Davidad proposes “we are careful to only provide the training process with inputs that would be just as likely in, say, an alternate universe where AI was built by octopus minds made of organosilicon where atoms obey the Bohr model.” You write “we might be able to get away with [the AI knowing about] the human economy”. These seem very contradictory to me, right? The human economy ≠ the organosilicon octopus mind economy, right? For example, the chemical industry would look rather different if atoms obeyed the Bohr model. The clothing industry would look different if we lived underwater. Etc.
Normally when people say something like “technology/STEM development” in the context of AGI, I would think of something like “come up with a way to make faster CPUs”. The AI would need to know how current fabs work in great detail, and what other technology and tools are easily available to use to attack the problem, and how compilers works, presumably with code samples and so on, and also an English-language description of what would constitute a functional CPU (ideally with English-language back-and-forth discussion to navigate the trade-space).

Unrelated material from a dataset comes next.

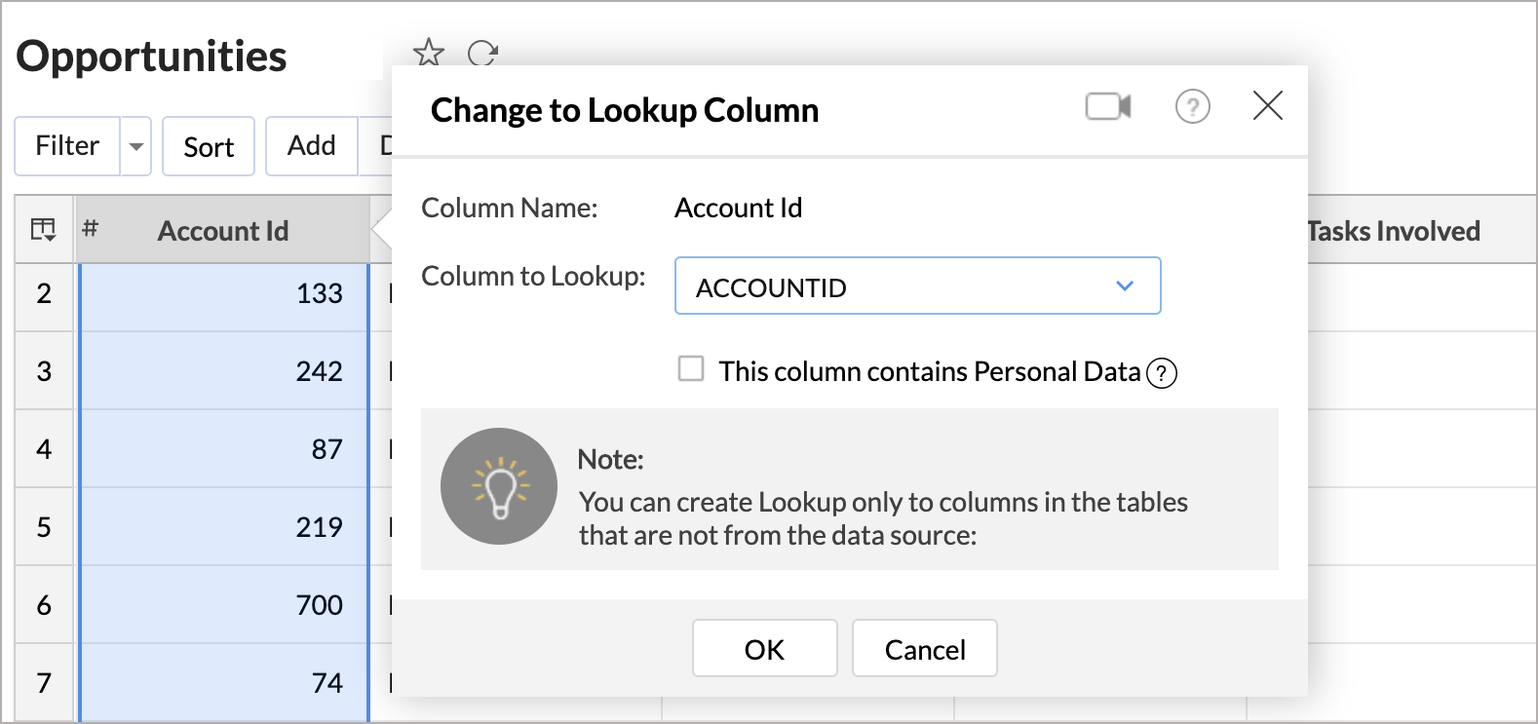Click the cell containing value 700
This screenshot has height=724, width=1538.
[x=319, y=604]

For real AGI, I would expect it to be able to also design the new advanced CPU factories, purchase the land, negotiate with suppliers, apply for permits, etc. etc.

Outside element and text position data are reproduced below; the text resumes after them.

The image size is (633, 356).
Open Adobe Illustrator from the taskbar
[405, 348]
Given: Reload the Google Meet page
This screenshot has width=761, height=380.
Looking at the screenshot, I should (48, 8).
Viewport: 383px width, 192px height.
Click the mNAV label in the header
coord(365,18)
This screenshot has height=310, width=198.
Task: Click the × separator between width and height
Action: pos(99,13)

OK, so how much of that can be distilled into tasks which would be exactly the same in an alternate universe with different laws of physics? I think a few extremely narrow slices at best—for example maybe some narrow-AI optimization problems along the lines of this. But meanwhile an unboxed AGI can do the entire thing.

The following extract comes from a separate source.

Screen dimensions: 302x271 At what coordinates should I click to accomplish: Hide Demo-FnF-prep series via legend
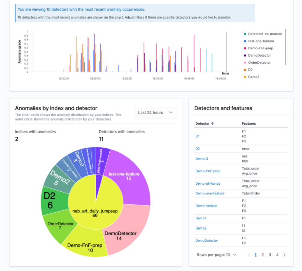pyautogui.click(x=260, y=48)
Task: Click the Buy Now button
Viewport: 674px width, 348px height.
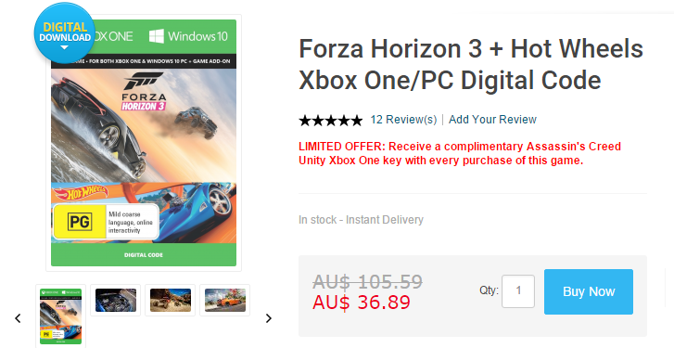Action: pos(589,291)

So you really can’t say “no performance penalty”, right?
Yeah, that might be a big concern with my approach, but it’s still worth trying to get empirical data on how much we can get away with a boxed AI model.
Sandboxing an AI is trivial; you can just not run it.
My claim is roughly the following:
Removing non-deterministic APIs, as well as making it fully deterministic is possible with very little or zero performance penalty, thus sandboxing the AI.
The bits that remain accessible to the AI aren’t sufficient to break the sandbox, because they’re totally random, and the No Free Lunch theorem prohibits learning on entirely random data.
Thus, sandboxing arbitrarily powerful AI is possible, or equivalently there is a positive answer to whether we can prevent the AI from breaking the box, no matter how powerful.
That’s a non-trivial claim, since the AI is still running here.
It’s a non-trivial way to sandbox it, but I am not sure what value that gives us which the trivial way of sandboxing doesn’t give us.
The basic innovation is that AI boxing can be done cheaply, and with no performance penalty. So sandboxing can be done surprisingly easily, and AI companies can prevent AI from knowing dangerous facts as part of their business. This is huge, since it allows to much more safely iterate on the alignment problem by always sandboxing AI.
Similarly, it benefits narrow AI approaches as well, as we can avoid exposing too much dangerous information to AI.
As a concrete example, Jacob’s alignment plan requires sandboxing in order to work, and I showed that such sandboxing is easy to do, helping Jacob’s alignment plan.
Here’s the links:
https://www.lesswrong.com/posts/WKGZBCYAbZ6WGsKHc/love-in-a-simbox-is-all-you-need
https://www.lesswrong.com/posts/JPHeENwRyXn9YFmXc/empowerment-is-almost-all-we-need
Finally, AI alignment is in a much less precarious position if AI simply can’t break out of the box, since it can leverage the power of iteration used in science to solve hard problems. So long as AI is aligned in the sandbox, than the consequences are much, much more safe than one free on the internet.
Another plan that is helped by sandboxes is OpenAI’s alignment plan. Another link can be shown for OpenAI’s alignment plan:
https://openai.com/blog/our-approach-to-alignment-research/
I think the key problem is that this sandboxing won’t work for anything with a large language model as a component.
Not really? Why could this actually happen, conditional on us filtering out certain information, the real question is how the large language model can break the sandbox such that it can learn other facts?
Filtering out all the implicit information would be really, really hard.